Language Flags

Translation Disclaimer

HPCwire Enterprise Tech HPCwire Japan

January 26, 2013

The Week in Big Data Research

We span the globe for this week's big data research and development stories. From modeling in Poland and Montreal to analyzing e-literature in Norway and hashing in Japan, this week has a distinct international flair. Also included this week are studies of big data compression out of MIT and private data center access from Microsoft.

In case you missed it, last week's research can be found here. Without further ado, we head to Montreal to kick off this week's big data research.

Democratization of Modeling and Simulations

For researchers at Gdansk University in Poland and McGill University in Montreal, computational science and engineering play a critical role in advancing both research and daily-life challenges across almost every discipline. People apply search engines, social media, and selected aspects of engineering to improve personal and professional growth.

Recently, leveraging such aspects as behavioral model analysis, simulation, big data extraction, and human computation is gaining momentum. The nexus of the above facilitates mass-scale users in receiving awareness about the surrounding and themselves.

In their research, they propose an online platform for modeling and simulation (M&S) on demand. It aims to allow an average technologist to capitalize on any acquired information and its analysis based on scientifically-founded predictions and extrapolations.

Their overall objective is achieved by leveraging open innovation in the form of crowd-sourcing along with clearly defined technical methodologies and social-network-based processes. The platform aims at connecting users, developers, researchers, passionate citizens, and scientists in a professional network and opens the door to collaborative and multidisciplinary innovations. An example of a domain-specific model of a pick and place machine illustrates how to employ the platform for technical innovation and collaboration.

Next -- Architecture for Compression of Big Data

Architecture for Compression of Big Data

Scaling of networks and sensors has led to exponentially increasing amounts of data.

Researchers from CSAIL at MIT argue that compression is a way to deal with many of these large data sets, and application-specific compression algorithms have become popular in problems with large working sets.

Unfortunately, these compression algorithms are often computationally difficult and can result in application-level slow-down when implemented in software. To address this issue, they investigated ZIP-IO, a framework for FPGA-accelerated compression.

Using this system they demonstrated that an unmodified industrial software workload can be accelerated 3x while simultaneously achieving more than 1000x compression in its data set.

Next -- Ensuring Private Access in the Data Center

Ensuring Private Access in the Data Center

According to researchers from Microsoft, IBM, and AMD, recent events have shown online service providers the perils of possessing private information about users. Encrypting data mitigates but does not eliminate this threat: the pattern of data accesses still reveals information.
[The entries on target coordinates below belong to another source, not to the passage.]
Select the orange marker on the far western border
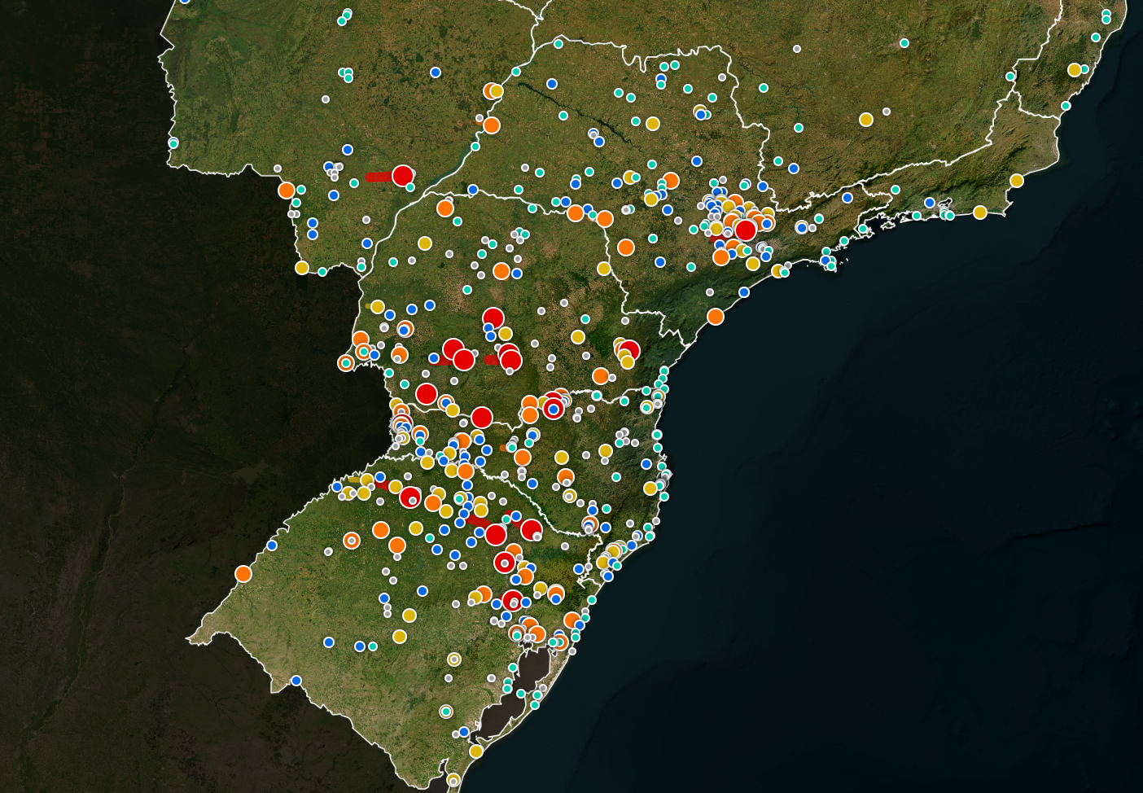The image size is (1143, 793). click(x=286, y=190)
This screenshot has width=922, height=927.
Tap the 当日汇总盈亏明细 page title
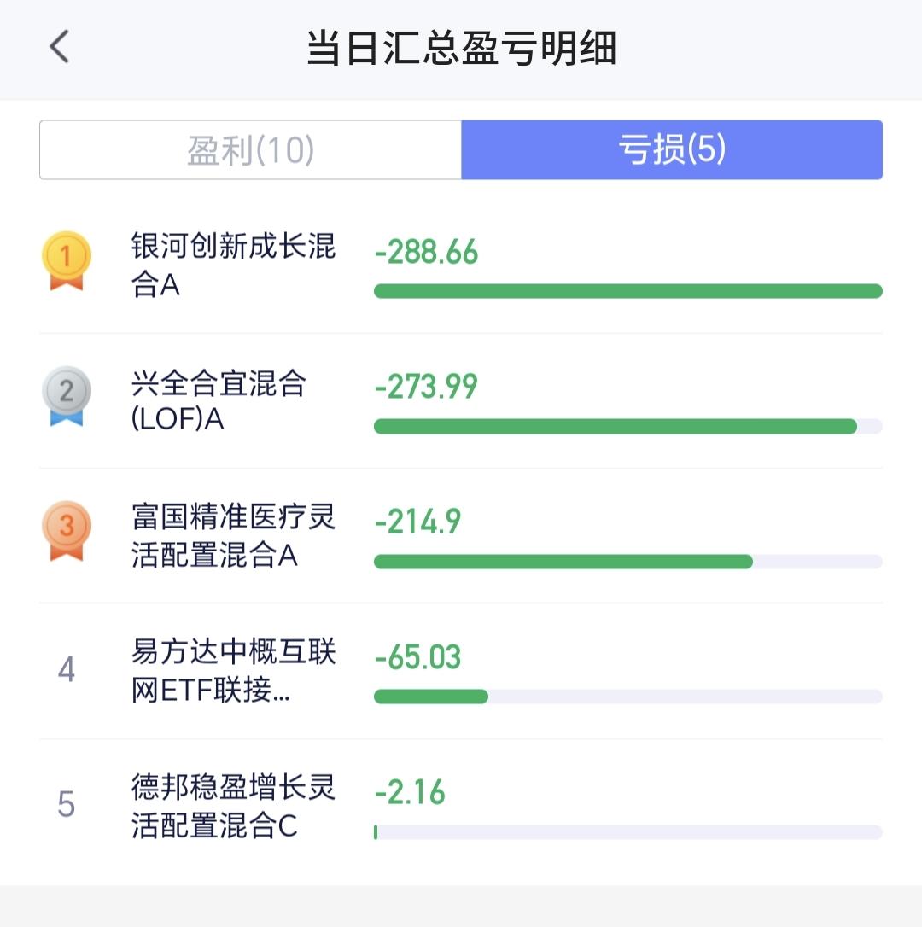click(x=461, y=48)
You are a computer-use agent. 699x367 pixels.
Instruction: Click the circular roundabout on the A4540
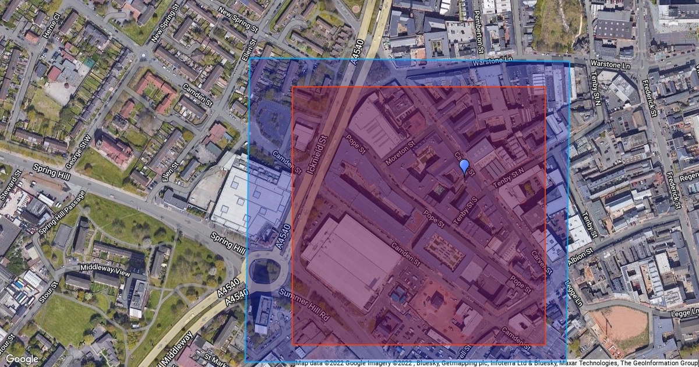[265, 271]
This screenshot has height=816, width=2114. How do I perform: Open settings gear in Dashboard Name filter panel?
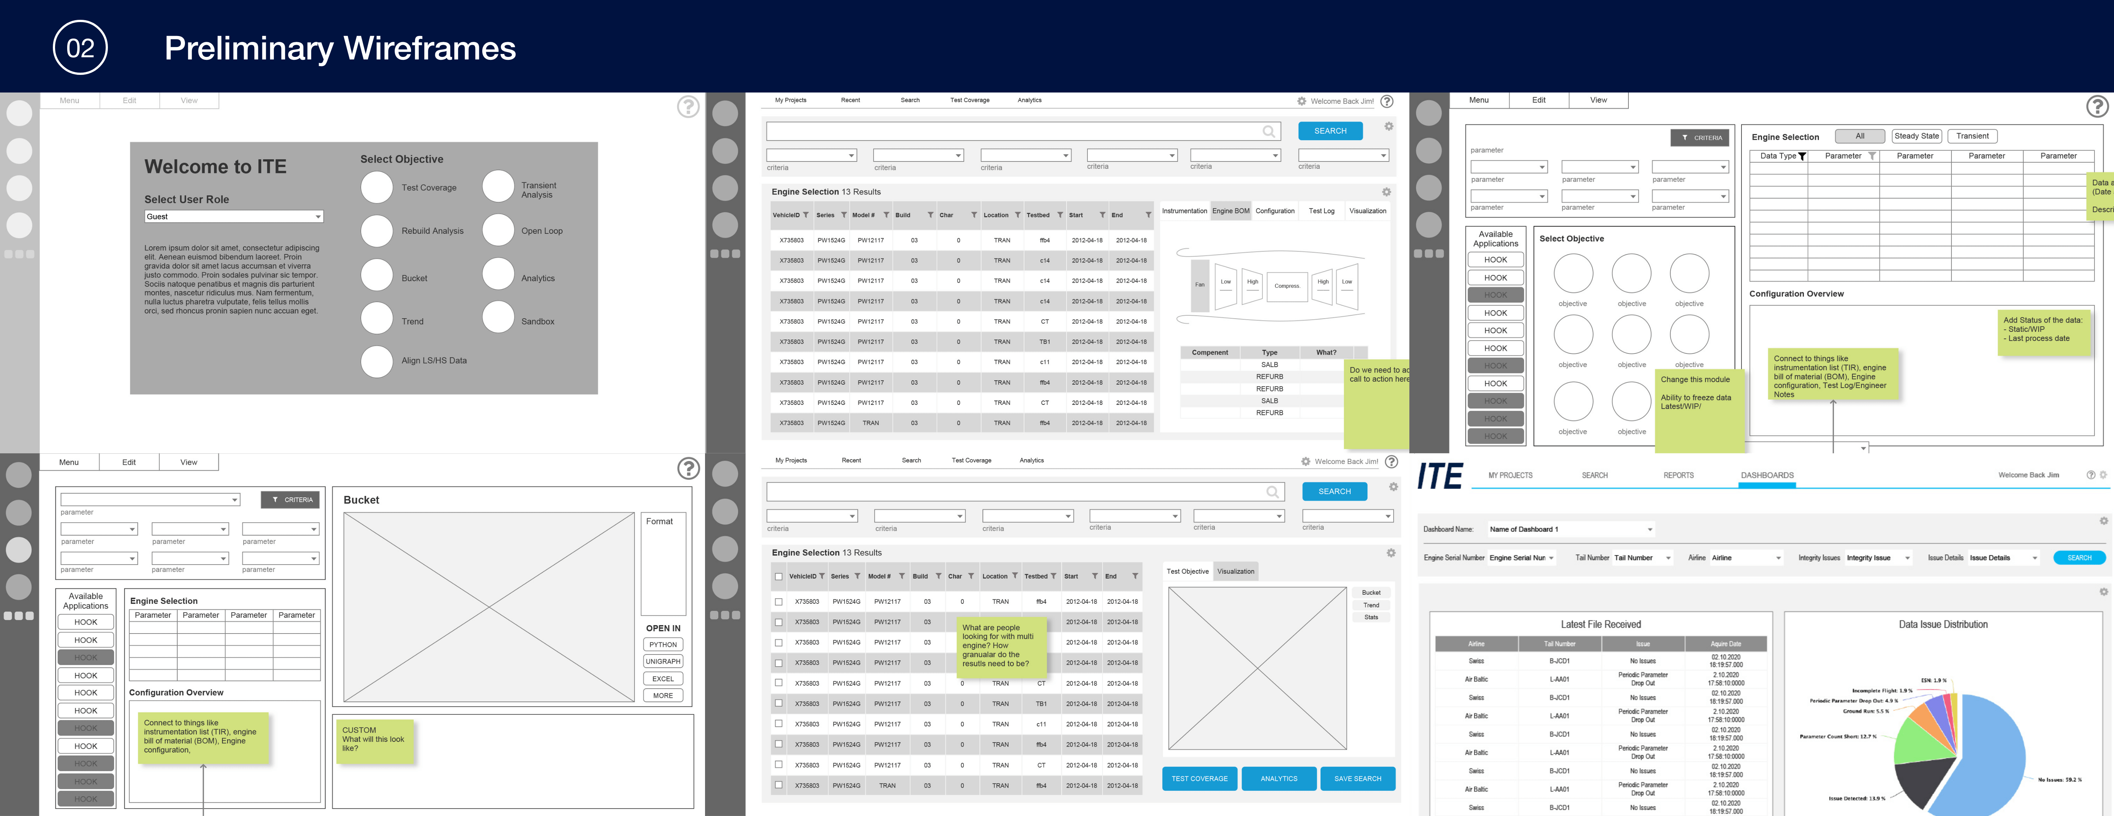point(2103,521)
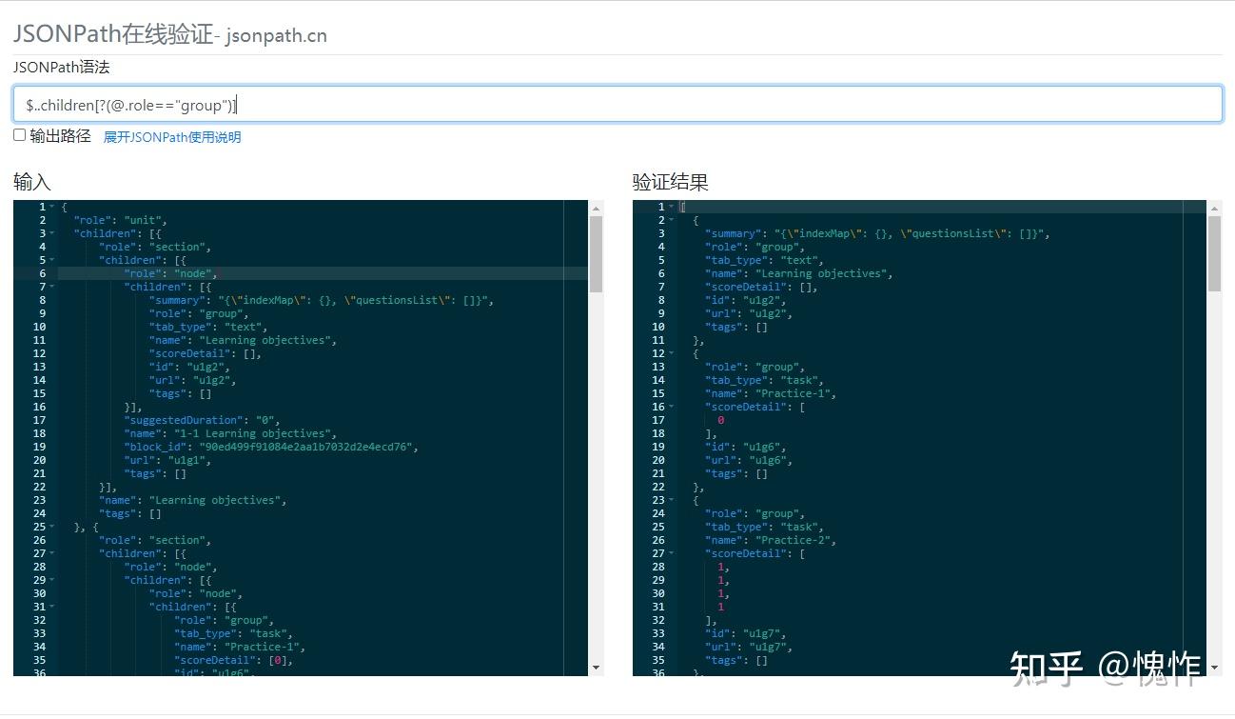Collapse the "children" array fold at input line 3

click(x=50, y=233)
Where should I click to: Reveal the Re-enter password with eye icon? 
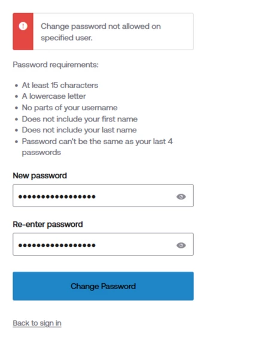[x=181, y=245]
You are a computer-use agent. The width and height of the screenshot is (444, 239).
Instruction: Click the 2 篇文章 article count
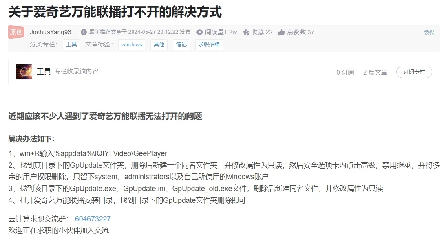click(x=375, y=72)
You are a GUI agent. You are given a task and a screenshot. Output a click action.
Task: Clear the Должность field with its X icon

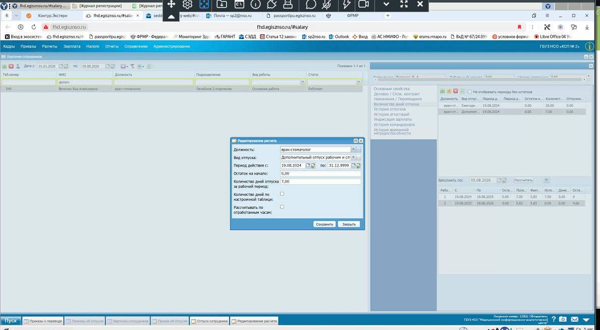pyautogui.click(x=354, y=149)
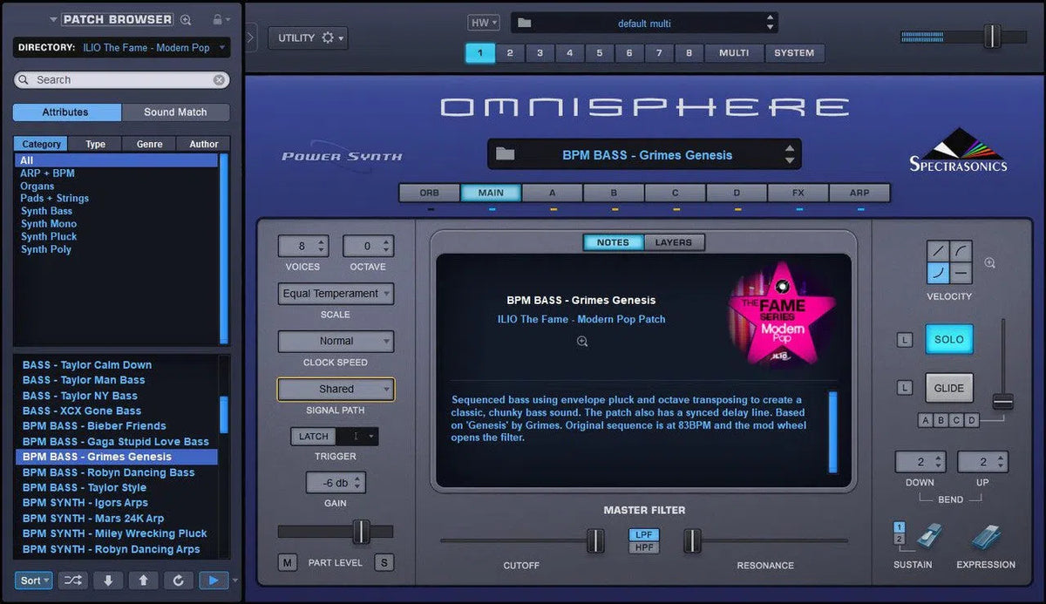The height and width of the screenshot is (604, 1046).
Task: Click the Sustain pedal icon
Action: (929, 536)
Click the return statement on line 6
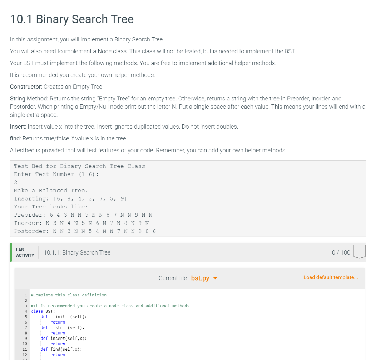Screen dimensions: 366x360 click(57, 322)
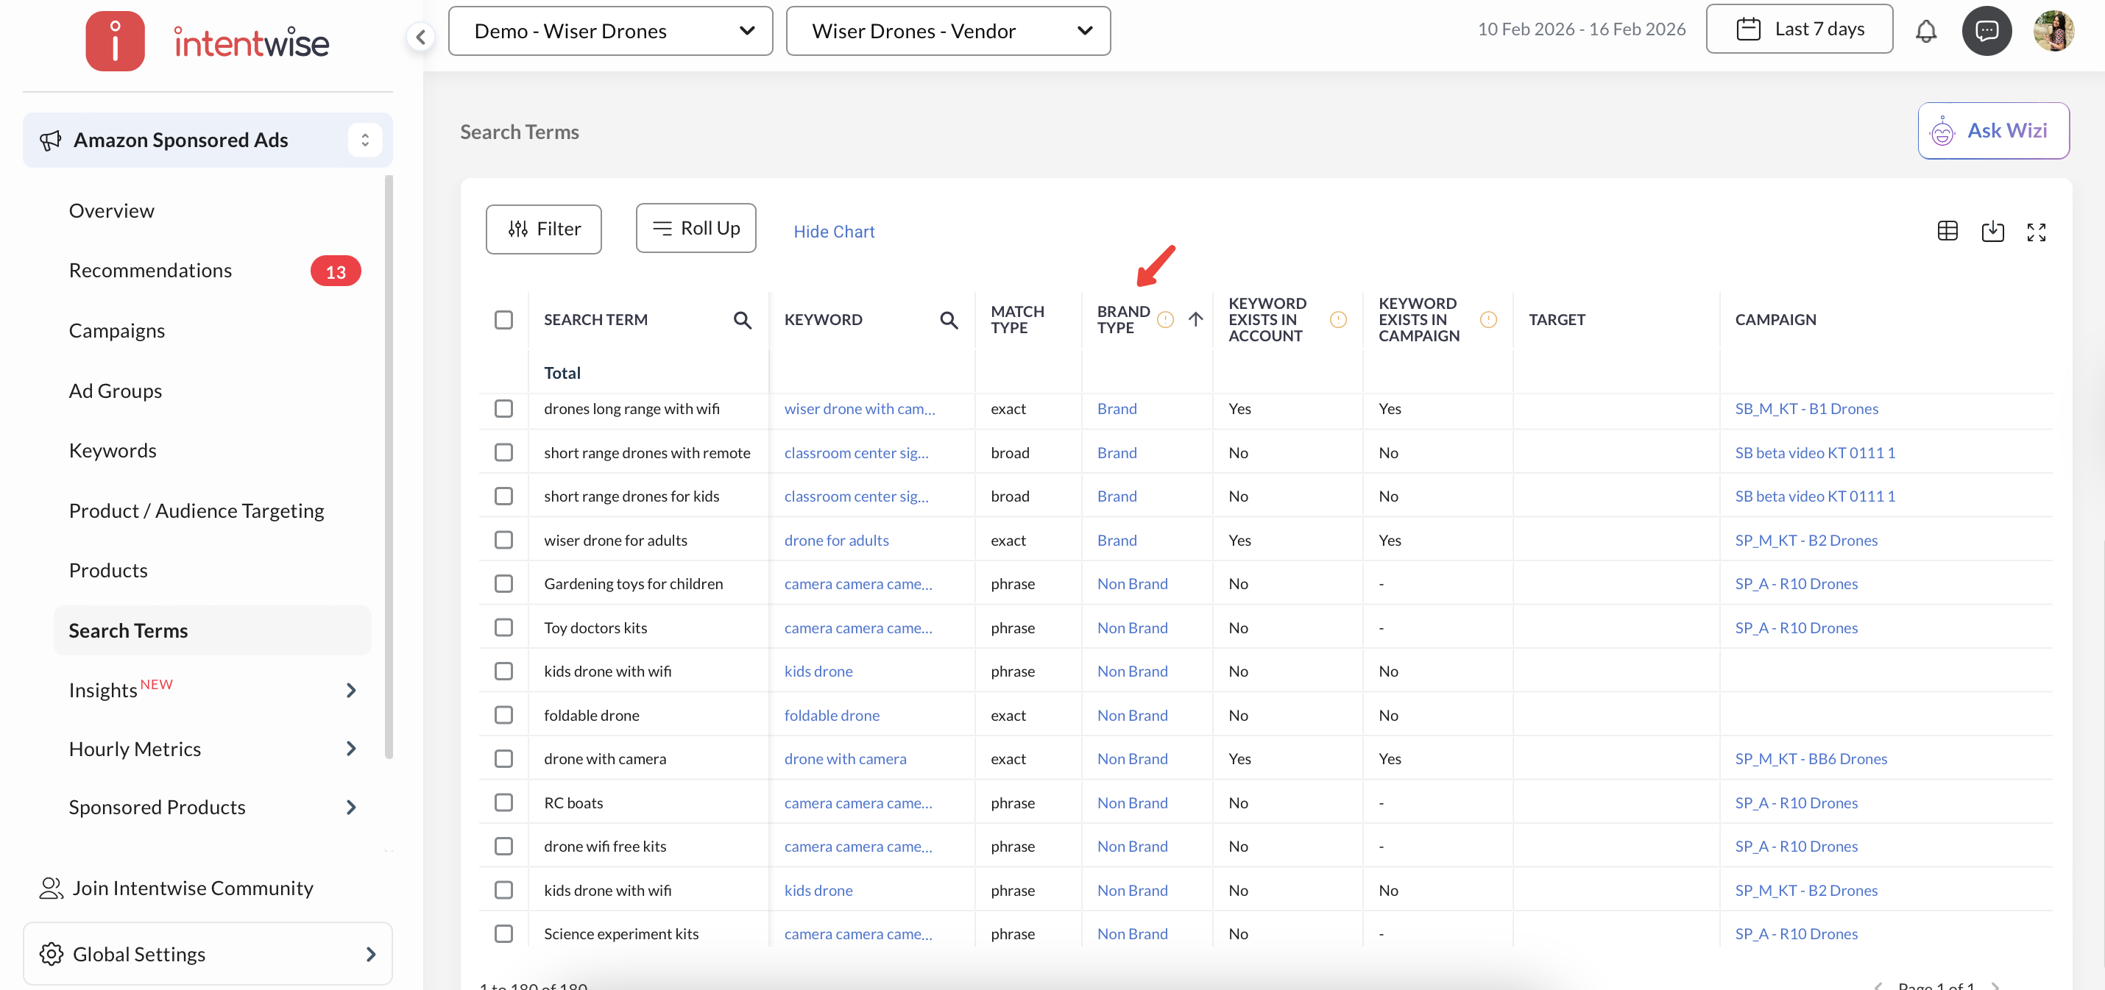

Thus, the team presented Shroud, a general storage system that could hide data access patterns from the servers running it. Shroud, the researchers note, functions as a virtual disk with a new privacy feature: the user can look up a block without revealing the block’s address.

The resulting virtual disk could be used for many purposes according to the team, including map lookup, microblog search, and social networking. Shroud targets hiding accesses among hundreds of terabytes of data.

They achieved their goals by adapting oblivious RAM algorithms to enable large-scale parallelization. Specifically, they show, via techniques such as oblivious aggregation, how to securely use many inexpensive secure coprocessors acting in parallel to improve request latency. Their evaluation combines large-scale emulation with an implementation on secure coprocessors.

Next -- Exploring Methodologies for Analysing Electronic Literature

Exploring Methodologies for Analysing Electronic Literature

Electronic literature is digitally native literature that, to quote the definition of the Electronic Literature Organization, “takes advantage of the capabilities and contexts provided by the stand-alone or networked computer”.

Researchers from the University of Bergen in Norway argue that electronic literature is only published online and thus digital methods would seem an obvious technique for studying and analysing the genre. Electronic literature works are multimodal, highly variable in form and only rarely present linear texts, so data mining the works themselves would be difficult.

Instead, they wished to take what Franco Moretti has called a “distant reading” approach, where one looks for larger patterns in the field rather than in individual works. However, the lack of established metadata for electronic literature makes this difficult as there is no central repository or bibliography of electronic literature.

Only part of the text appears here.